REAL TIME CONTENT. Have you noticed that often w OAI you receive a “sorry my database only goes up to 2023.” Will call this “data latency” its really just an incomplete database missing content. Grok 3 includes the content of X — so real time news commentary art tech breaking crime talk sharing. It is a real-time database augmenting in realtime and will only grow and grow and grow (in real time).
Other LLMs cannot match these three attributes.
Back to the story was on Grok 3. I was talking to G3 about contacts for various in support of my efforts to advance Project gist.
G3 itself suggested a name I had seen/read on X but did not know. I had interchanged ideas with this person who I knew was “somebody in tech” (due to the fanboy attention received) but had not taken the time to look ‘them’ up.
Grok 3 says, “she did this” and “she did that”. And then I went, “o sh (have called this person “bro” (as one does)!!!” “Is Nikita Bier a ‘girl’ (talking slang)? YES WITHOUT QUESTION ANSWERED THE HUMUNGO LLM WHICH REALLY OUGHT TO KNOW BETTER SINCE THE GUY IS ON X POSTING EVERY DAY.
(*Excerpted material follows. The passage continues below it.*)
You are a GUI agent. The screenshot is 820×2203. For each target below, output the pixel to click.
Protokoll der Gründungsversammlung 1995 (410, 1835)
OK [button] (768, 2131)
In fact he is very confirmed MALE. The LLM is totally completely wrong here:
What makes this story even crazier?
MISTER BIER was one of the (main) consulting engineers in the CREATION AND/OR DEPLOYMENT OF THE LLMS FOR XAI ITSELF!
Super accomplished, smart, on the cutting edge of this industry, very well known,
YET THE LLM WAS DARNED SURE, AND WAS “LAUGHING AT ME” BEING WRONG ON THE “FACT.” I HAD TO DOUBLE CHECK, SURE ENOUGH I WAS RIGHT LLM WAS “MOST SURELY” WRONG.
One would think that if there were anyone’s gender which could be captured and transmitted accurately as an output, IT WOULD BE THAT OF THE PERSON WHO “CREATED”/”ENGINEERED” THE LLM!!!
What observations do I have about this:
LLMs ARE TOO LARGE AND HAVE TOO MUCH COMPETING DATA (AND PERHAPS FUNCTION) IN THEM. SMALL IS THE NEW LARGE, SLM > LLM, AND ARTIFICIAL SPECIFIC INTELLIGENCE BEATS (FOR FUNCTION!) ARTIFICIAL GENERAL INTELLIGENCE (which is a myth like Santa Claus anyhow). More data = more error. Hallucination is nothing other than the wrong data.
AUTOMATED-GENDERING - Seems likely there is some “gendering math” (compute) is likely to be going on around the last name suffix or type perhaps - proper name name ending a traditionally female OR name (?) traditionally female. It is comparing my input with a wide ocean. Can it make you male or female? Have you checked?
FUNCTION + DATA COMPETE - Clearly the man is a man baby. There is a war between what an LLM is trained to do, and what the data says. In this instance, and I bet MOST instances of LLMs for obvious reasons, the compute (thinking) function will override the data - in other words the WAY AN LLM is trained to think is MORE IMPORTANT than what the data says. What percentage each? What overrides when?
But who can know for sure. Only the engineers and they will not say. Still we can draw inferences on how to build best AI for humanaity to try to avoid what seems like basic error.
Because one error like that of a basic nature, and the user will distrust the rest of the use.
I shared this curious situation with Mr. Bier for any thoughts HE might have, however, but no reply came as of press time…..hey NOT EVEN A LIKE FAMS!